(Items from a data source)

- - - - -

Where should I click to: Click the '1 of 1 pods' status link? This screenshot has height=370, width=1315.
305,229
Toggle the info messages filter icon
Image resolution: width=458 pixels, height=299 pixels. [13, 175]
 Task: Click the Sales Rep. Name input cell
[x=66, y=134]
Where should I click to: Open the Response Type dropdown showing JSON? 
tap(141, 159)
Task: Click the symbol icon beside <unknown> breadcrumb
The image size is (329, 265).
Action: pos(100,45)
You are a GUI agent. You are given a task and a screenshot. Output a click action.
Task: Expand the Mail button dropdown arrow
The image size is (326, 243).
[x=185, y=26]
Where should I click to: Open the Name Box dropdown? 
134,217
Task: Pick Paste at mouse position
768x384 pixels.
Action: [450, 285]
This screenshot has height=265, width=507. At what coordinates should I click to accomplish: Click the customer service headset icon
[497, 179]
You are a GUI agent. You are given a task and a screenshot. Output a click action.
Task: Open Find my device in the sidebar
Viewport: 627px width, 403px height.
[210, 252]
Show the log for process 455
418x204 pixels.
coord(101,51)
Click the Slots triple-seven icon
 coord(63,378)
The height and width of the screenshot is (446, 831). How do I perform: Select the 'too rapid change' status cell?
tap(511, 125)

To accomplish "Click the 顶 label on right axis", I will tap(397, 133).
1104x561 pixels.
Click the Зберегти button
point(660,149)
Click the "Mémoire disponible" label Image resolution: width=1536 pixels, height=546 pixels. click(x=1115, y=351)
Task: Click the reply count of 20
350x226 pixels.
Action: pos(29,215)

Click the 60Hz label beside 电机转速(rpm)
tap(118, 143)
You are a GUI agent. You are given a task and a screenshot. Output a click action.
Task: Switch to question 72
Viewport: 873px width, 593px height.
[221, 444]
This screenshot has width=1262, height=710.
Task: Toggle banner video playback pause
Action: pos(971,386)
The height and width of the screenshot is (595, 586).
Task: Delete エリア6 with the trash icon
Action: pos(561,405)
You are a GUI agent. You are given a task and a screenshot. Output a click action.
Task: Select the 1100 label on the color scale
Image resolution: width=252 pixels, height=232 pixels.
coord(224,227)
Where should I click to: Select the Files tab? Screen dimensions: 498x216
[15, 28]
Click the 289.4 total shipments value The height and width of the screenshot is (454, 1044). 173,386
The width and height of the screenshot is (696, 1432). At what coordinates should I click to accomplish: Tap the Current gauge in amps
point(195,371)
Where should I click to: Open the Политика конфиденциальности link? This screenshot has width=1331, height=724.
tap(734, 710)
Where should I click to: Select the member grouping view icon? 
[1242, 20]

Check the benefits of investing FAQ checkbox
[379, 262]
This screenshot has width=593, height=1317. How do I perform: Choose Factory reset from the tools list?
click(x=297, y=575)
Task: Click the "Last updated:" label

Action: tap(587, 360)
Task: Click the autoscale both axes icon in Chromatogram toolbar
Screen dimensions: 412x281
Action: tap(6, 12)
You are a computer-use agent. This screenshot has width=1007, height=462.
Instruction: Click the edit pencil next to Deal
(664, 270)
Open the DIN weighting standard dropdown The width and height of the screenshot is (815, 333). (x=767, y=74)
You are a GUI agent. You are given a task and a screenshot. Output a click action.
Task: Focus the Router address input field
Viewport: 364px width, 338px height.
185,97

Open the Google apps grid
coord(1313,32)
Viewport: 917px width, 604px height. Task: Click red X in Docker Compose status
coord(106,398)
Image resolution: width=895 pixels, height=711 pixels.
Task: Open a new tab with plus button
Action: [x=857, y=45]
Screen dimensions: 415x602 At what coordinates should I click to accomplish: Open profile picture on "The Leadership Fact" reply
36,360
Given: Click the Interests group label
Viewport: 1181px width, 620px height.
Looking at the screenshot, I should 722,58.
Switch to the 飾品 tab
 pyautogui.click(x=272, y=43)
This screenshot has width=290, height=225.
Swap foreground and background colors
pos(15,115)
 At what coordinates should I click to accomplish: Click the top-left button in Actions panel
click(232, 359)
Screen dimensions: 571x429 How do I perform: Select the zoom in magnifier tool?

- - - - -

## Instructions for the task
This exercise asks for every line of the records to be repeated exactly.

## Answer box
Where should I click to: Click the '1 of 1 pods' status link? This screenshot has height=370, width=1315.
305,229
Toggle the info messages filter icon
Image resolution: width=458 pixels, height=299 pixels. [13, 175]
 Task: Click the Sales Rep. Name input cell
[x=66, y=134]
Where should I click to: Open the Response Type dropdown showing JSON? 
tap(141, 159)
Task: Click the symbol icon beside <unknown> breadcrumb
The image size is (329, 265).
Action: pos(100,45)
You are a GUI agent. You are given a task and a screenshot. Output a click action.
Task: Expand the Mail button dropdown arrow
The image size is (326, 243).
[x=185, y=26]
Where should I click to: Open the Name Box dropdown? 
134,217
Task: Pick Paste at mouse position
768x384 pixels.
Action: [450, 285]
This screenshot has height=265, width=507. At what coordinates should I click to accomplish: Click the customer service headset icon
[497, 179]
You are a GUI agent. You are given a task and a screenshot. Output a click action.
Task: Open Find my device in the sidebar
Viewport: 627px width, 403px height.
[210, 252]
Show the log for process 455
418x204 pixels.
coord(101,51)
Click the Slots triple-seven icon
 coord(63,378)
The height and width of the screenshot is (446, 831). How do I perform: Select the 'too rapid change' status cell?
tap(511, 125)

To accomplish "Click the 顶 label on right axis", I will tap(397, 133).
1104x561 pixels.
Click the Зберегти button
point(660,149)
Click the "Mémoire disponible" label Image resolution: width=1536 pixels, height=546 pixels. click(x=1115, y=351)
Task: Click the reply count of 20
350x226 pixels.
Action: pos(29,215)

Click the 60Hz label beside 电机转速(rpm)
tap(118, 143)
You are a GUI agent. You are given a task and a screenshot. Output a click action.
Task: Switch to question 72
Viewport: 873px width, 593px height.
[221, 444]
This screenshot has width=1262, height=710.
Task: Toggle banner video playback pause
Action: pos(971,386)
The height and width of the screenshot is (595, 586).
Task: Delete エリア6 with the trash icon
Action: pos(561,405)
You are a GUI agent. You are given a task and a screenshot. Output a click action.
Task: Select the 1100 label on the color scale
Image resolution: width=252 pixels, height=232 pixels.
coord(224,227)
Where should I click to: Select the Files tab? Screen dimensions: 498x216
[15, 28]
Click the 289.4 total shipments value The height and width of the screenshot is (454, 1044). 173,386
The width and height of the screenshot is (696, 1432). At what coordinates should I click to accomplish: Tap the Current gauge in amps
point(195,371)
Where should I click to: Open the Политика конфиденциальности link? This screenshot has width=1331, height=724.
tap(734, 710)
Where should I click to: Select the member grouping view icon? 
[1242, 20]

Check the benefits of investing FAQ checkbox
[379, 262]
This screenshot has width=593, height=1317. How do I perform: Choose Factory reset from the tools list?
click(x=297, y=575)
Task: Click the "Last updated:" label

Action: tap(587, 360)
Task: Click the autoscale both axes icon in Chromatogram toolbar
Screen dimensions: 412x281
Action: tap(6, 12)
You are a computer-use agent. This screenshot has width=1007, height=462.
Instruction: Click the edit pencil next to Deal
(664, 270)
Open the DIN weighting standard dropdown The width and height of the screenshot is (815, 333). (x=767, y=74)
You are a GUI agent. You are given a task and a screenshot. Output a click action.
Task: Focus the Router address input field
Viewport: 364px width, 338px height.
185,97

Open the Google apps grid
coord(1313,32)
Viewport: 917px width, 604px height. Task: Click red X in Docker Compose status
coord(106,398)
Image resolution: width=895 pixels, height=711 pixels.
Task: Open a new tab with plus button
Action: [x=857, y=45]
Screen dimensions: 415x602 At what coordinates should I click to accomplish: Open profile picture on "The Leadership Fact" reply
36,360
Given: Click the Interests group label
Viewport: 1181px width, 620px height.
Looking at the screenshot, I should 722,58.
Switch to the 飾品 tab
 pyautogui.click(x=272, y=43)
This screenshot has width=290, height=225.
Swap foreground and background colors
pos(15,115)
 At what coordinates should I click to accomplish: Click the top-left button in Actions panel
click(232, 359)
Screen dimensions: 571x429 How do I perform: Select the zoom in magnifier tool?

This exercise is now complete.